Zwischen Walküre und Siegfried bieten die diesjährigen Festtage der Staatsoper Unter den Linden eine Achte von Bruckner. Den gemächlich das Podium ersteigenden Zubin Mehta wird man nicht allzu oft mehr hören können. Eben dadurch erhält die Aufführung in der Philharmonie ihre Bedeutung, nicht minder aber dadurch, dass Mehta Bruckners späte c-Moll-Sinfonie stets besonders schätzte. In den 10er-Jahren wurde ihm bei den Philharmonikern gleich zweimal die „Achte“ anvertraut.

Zubin Mehtas Zugang hat sich nicht wesentlich geändert. Nur ist der Gestus heute noch schwebender.

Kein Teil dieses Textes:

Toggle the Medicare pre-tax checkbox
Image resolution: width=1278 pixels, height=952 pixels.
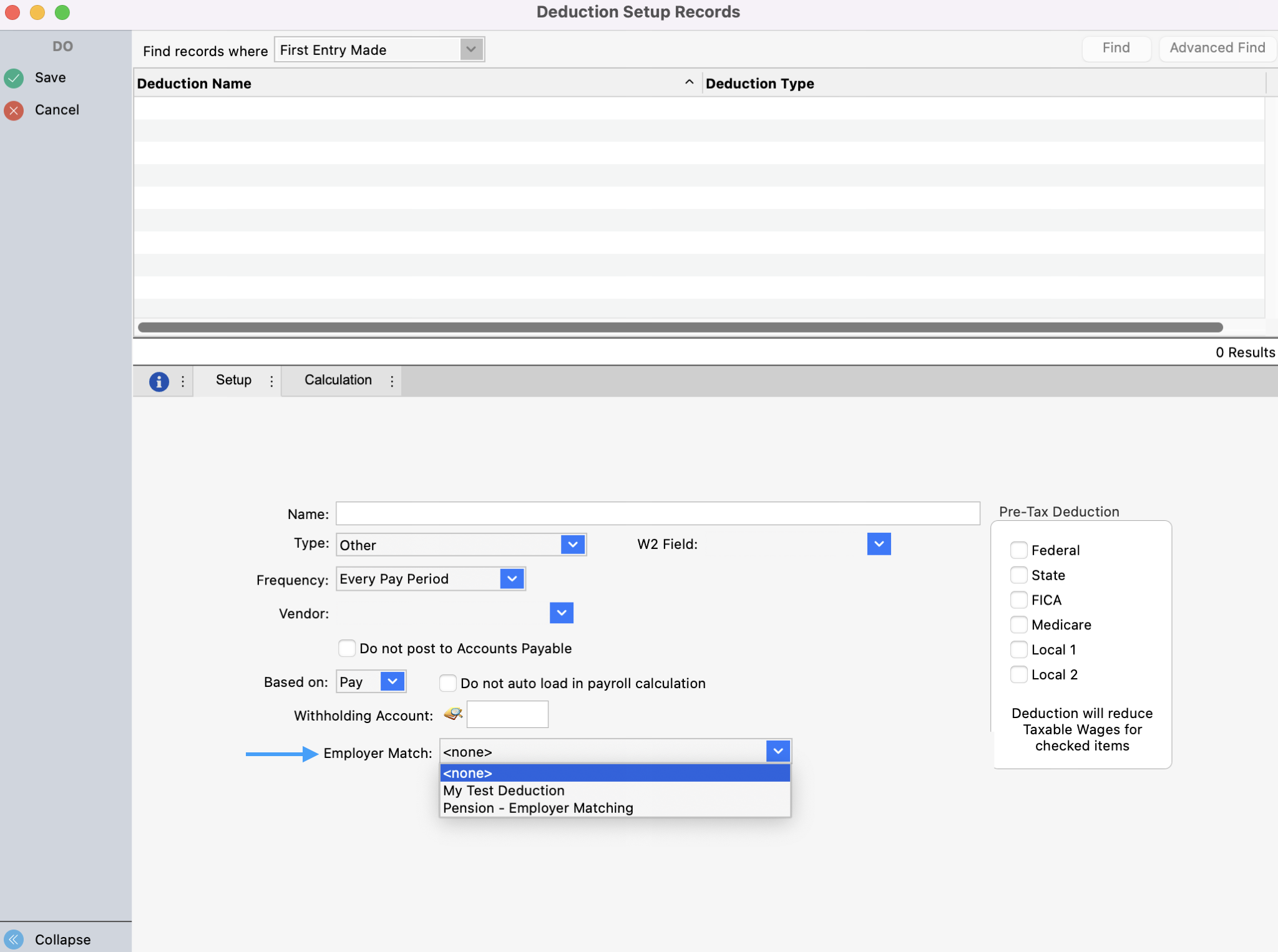click(x=1018, y=624)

Die beträchtlichen Ungenauigkeiten während des ersten Satzes sind unter Warmspielen zu subsumieren. Da die Berliner Staatskapelle Hingabe, ihre Vertrautheit mit der Partitur, und Leidenschaft investiert, kann Mehta seine Vorstellungen genau umsetzen. Dazu zählen der weiche Klang, Einbindung des Thematischen in die fließenden, beinah beiläufig sich ergebenden Verläufe, der Verzicht auf eine allzu offensive Herausstellung des Ausdrucks, Lockerheit der Fügung der Orchestergruppen. Koloristische Effekte werden ohne Gewaltsamkeit in den symphonischen Ablauf eingebaut (Flöten in den Ecksätzen, Harfen im Scherzo). Dabei wird jedes c-Moll-Schleppen vermieden. Mehta macht das Schwere leicht. Im Adagio hat man den Eindruck, Mehta skizziere die zwei verschlungenen Themen nur (wie auch deren vielfache Verwandlungen), um desto besser auf ihre Existenz jenseits aller Zeitlichkeit hinweisen zu können.

Sicherlich nicht der unbedeutendste Brucknerabend in letzter Zeit.